Friday, 20 March 2009

UnderRated: Harnessing the Passion

Anyone who has ever sat in the stands at an international sporting occasion cannot fail to be moved by the rendition of the National Anthem and admire the fervour of the teams stretched out below them.

For all that ours is a royalist dirge, the crowd still seem to be able to inject huge amounts of patriotism into it. When you see the medal ceremonies at the Olympics and watch sportsmen tearfully celebrate the hoisting of their country's flag to the accompaniment of their anthem, it is impossible not to share their emotion.

Of course, part of me has the joy of being Welsh. No, I don't know the words but the passionate nationalism of the crowd in its execution sweeps you up and along with them. Whatever your sporting allegiance, I defy you to watch the singing prior to the match against Ireland tomorrow, the last match of the Championship, without feeling the enormity of the flag-waving ardor... especially as this is such a crunch match, with either victorious team coming away with the Triple Crown for having beaten the other home nations and, for Ireland, the possibility of the Grand Slam.

Then there's Le Marseillaise, a feisty left-over from the Revolution, sung with such gusto by our Gallic cousins.

And the Italian song, enthusiastic, spritely and uplifting.

The Flower of Scotland - who chose that instead of Scotland the Brave - but the crowds do seem to love it... and they know all the words so can be trusted to sing the second verse a capelo.

But the King of the anthems has to be the New Zealand Haka, guaranteed to instill fear into the hearts of the opposition - except when they played the French and Sebastien Chabal wasn't having a bean of it. Instead of remaining a respectful distance away from the performance, he and his team took up a position that moved ever closer to the challenging Kiwis. Their body language showing the contempt with which they viewed this peacock behaviour.




Hu said...

You watching the match tomorrow Cake? My mum's Welsh and I grew up there so I was brought up to support the correct team (although my English dad disagrees!) Alun Wyn Jones always makes me smile when they sing the anthem, he gives it everything he's got! I love to hear the French anthem too, it's such a rousing tune. In contract, I think the English (British?) anthem sounds like a funeral dirge and I'm with Billy Connelly on it ;)

Gorilla Bananas said...

It's the "chantorion-enwogion" line that gets me every time. Such moving words!

having my cake said...

Hu - I shall indeed be watching, enthusiastically supporting my Welshmen to the end. Loving that Billy Connolly sketch.
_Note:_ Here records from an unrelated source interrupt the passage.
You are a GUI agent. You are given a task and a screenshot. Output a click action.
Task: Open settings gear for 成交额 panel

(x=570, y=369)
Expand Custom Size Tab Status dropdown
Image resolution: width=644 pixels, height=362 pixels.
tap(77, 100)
Mr Bananas - LMAO. Who was that Conservative minister who tried to sing along that time at the Welsh Assembly and made such a twit of himself?

CHEF TROLL said...

I like Waltzing Matilda.

Riff Dog said...

These are great! I especially loved that last one. That little dance is cool! I was sure a fight was going to break out.

Isabella Snow said...

The French National Anthem is one the only things I still remember from French class!

Hu said...

What a close match! In the end, if Wales couldn't win the Championship I was content to see Ireland get the Grand Slam. Afet all, if they only win it every 68 years, you can hardly grudge them it :D

Brian said...

I watched the match in a pub here in Vancouver. Needless to say the place went mental at the whistle. Great day. 61 years is a long time to be waiting for another slam. Very close nervous game.

As for anthems I always admired the passion in the old Soviet one. Apologies for the communist propaganda video, just close your eyes! If I remember correctly, when the USSR broke up and they had a new anthem the people hated and they switched back to the old one but with more sensible lyrics.

As for standing up to the Haka Ireland were I think the first to do it. (alas we got stuffed in the end)
Wales also did a great face down in the November tests.